- **Data provided**:
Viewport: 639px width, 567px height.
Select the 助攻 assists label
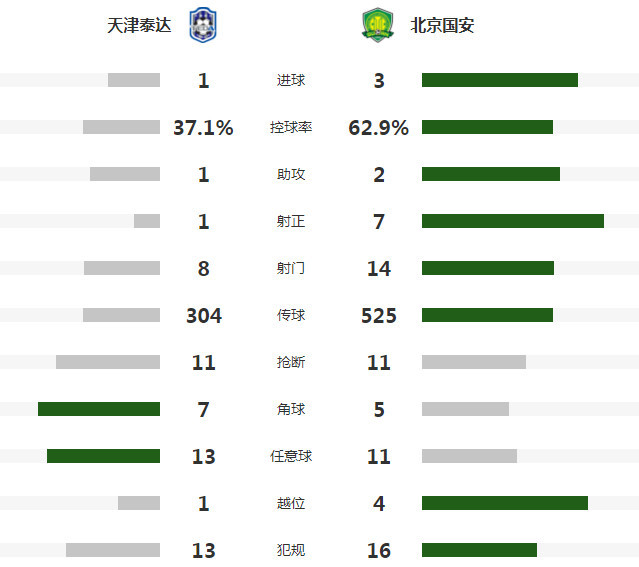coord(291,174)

==

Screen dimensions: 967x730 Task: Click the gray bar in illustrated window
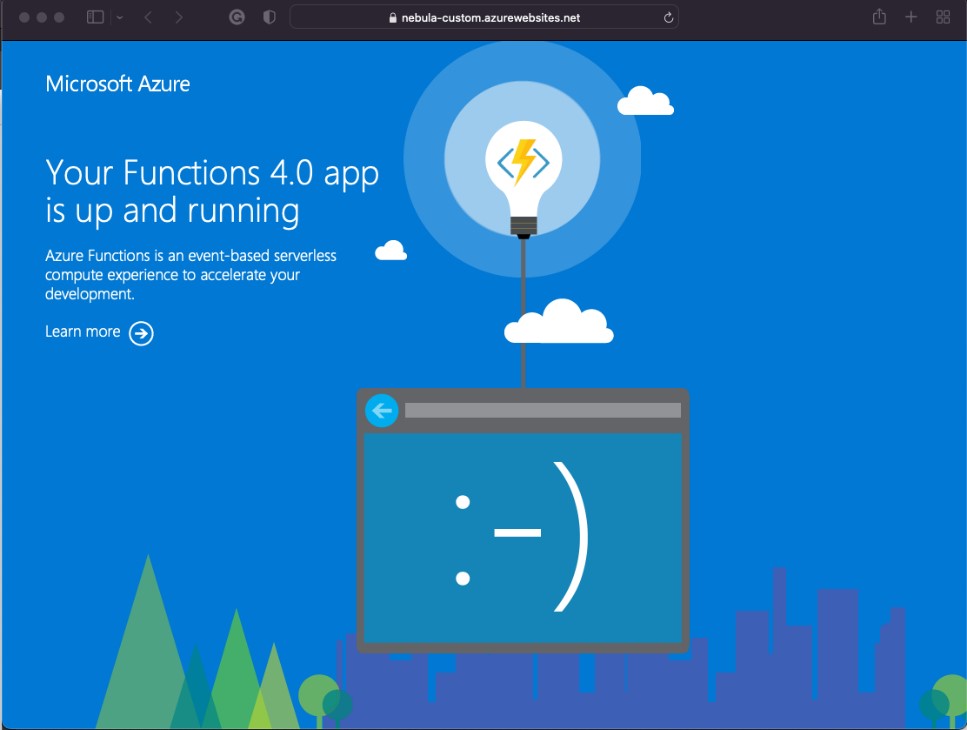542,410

- **What the task asks**: Turn the rows from the line containing "Viewport: 639px width, 567px height." through the line containing "coord(291,174)" into a JSON list of strings, one string per line with blank lines omitted, and leave the pictures out.

- **Output below**:
[
  "Viewport: 639px width, 567px height.",
  "Select the 助攻 assists label",
  "coord(291,174)"
]